Care nursing facility located in Wilbraham, Massachusetts, as a long-term resident (Compl. ¶ 7). Sometime during that year, Michael, William, and Peter each began contributing one-third of the expenses related to the maintenance and repair of the Property (Compl. ¶ 17). Michael also began to be credited one-third of the rental income derived from the Property (Compl. ¶ 18). On July 28, 2015, while Jane was at Health South, she signed the Assignment, which granted Jane and William joint interest in the Property as “Joint Tenants with Full Right of Survivorship” (Compl. ¶ 8). According to Michael, William convinced Jane to sign the Assignment by misrepresenting his own intention to take ownership of the Property, or by taking advantage of Jane’s diminished physical, mental, and emotional condition, or both (Compl. at ¶

10). The Assignment and William and Jane’s signatures were notarized by Peter’s wife, Lorri M. Ostrowski (Compl. ¶ 11).
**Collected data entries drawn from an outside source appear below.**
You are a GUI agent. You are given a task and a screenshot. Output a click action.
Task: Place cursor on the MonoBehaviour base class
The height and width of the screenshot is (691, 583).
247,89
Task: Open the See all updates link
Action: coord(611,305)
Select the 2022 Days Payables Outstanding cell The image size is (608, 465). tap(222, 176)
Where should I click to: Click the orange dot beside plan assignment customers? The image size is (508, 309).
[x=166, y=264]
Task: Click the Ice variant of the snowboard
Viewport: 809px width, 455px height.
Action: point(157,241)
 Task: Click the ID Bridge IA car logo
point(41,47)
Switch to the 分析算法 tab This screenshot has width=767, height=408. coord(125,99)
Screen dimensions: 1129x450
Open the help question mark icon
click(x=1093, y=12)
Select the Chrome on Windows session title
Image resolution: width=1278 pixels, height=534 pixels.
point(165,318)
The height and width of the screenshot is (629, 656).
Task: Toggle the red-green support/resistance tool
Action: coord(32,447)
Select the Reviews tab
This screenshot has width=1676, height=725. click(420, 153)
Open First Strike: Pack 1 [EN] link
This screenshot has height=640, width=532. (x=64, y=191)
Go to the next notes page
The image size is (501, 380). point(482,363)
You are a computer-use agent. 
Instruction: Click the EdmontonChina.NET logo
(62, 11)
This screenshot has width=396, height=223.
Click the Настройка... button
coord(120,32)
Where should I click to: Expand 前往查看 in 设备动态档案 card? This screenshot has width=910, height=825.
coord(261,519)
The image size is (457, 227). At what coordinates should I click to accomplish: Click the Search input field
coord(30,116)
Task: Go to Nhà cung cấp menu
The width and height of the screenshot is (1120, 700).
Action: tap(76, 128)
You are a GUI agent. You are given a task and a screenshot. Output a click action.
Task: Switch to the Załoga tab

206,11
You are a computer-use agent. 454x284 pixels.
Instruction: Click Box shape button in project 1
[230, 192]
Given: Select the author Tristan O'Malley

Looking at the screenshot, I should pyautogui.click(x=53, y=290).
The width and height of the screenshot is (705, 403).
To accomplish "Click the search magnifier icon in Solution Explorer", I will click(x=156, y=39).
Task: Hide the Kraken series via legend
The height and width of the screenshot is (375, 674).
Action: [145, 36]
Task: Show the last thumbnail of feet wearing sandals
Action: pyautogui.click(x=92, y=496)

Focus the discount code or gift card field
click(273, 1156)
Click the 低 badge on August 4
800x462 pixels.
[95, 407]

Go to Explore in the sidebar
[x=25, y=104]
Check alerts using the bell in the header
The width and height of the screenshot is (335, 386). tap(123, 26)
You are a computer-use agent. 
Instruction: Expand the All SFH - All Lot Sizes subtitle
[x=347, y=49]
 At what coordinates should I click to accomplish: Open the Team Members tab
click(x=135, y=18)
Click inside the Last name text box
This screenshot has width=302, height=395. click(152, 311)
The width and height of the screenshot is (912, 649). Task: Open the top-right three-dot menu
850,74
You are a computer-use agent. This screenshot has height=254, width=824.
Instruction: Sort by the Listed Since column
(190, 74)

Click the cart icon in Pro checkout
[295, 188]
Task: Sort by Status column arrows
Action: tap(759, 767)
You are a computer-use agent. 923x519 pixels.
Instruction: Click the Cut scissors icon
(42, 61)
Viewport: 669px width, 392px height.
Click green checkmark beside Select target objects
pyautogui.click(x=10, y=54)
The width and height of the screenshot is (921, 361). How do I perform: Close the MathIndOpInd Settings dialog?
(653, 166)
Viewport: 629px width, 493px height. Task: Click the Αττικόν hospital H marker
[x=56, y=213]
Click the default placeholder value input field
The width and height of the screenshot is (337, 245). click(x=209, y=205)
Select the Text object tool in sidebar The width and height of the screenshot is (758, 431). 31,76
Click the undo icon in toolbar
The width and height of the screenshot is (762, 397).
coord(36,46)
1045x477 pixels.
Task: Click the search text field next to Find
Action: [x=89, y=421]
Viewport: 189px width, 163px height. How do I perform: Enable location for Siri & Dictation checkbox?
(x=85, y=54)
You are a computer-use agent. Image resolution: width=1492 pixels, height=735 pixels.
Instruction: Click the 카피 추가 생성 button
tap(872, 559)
On May 1, 2020, Jane died, leaving William as the estate’s personal representative (Compl. ¶ 12). After Jane’s death, Michael learned of the Assignment when he obtained a copy from his attorneys after William refused his repeated requests to show him Jane’s will (Compl. ¶ 14). On January 18, 2023, Michael brought the instant action in state court (Dkt. No. 1 at ¶ 1).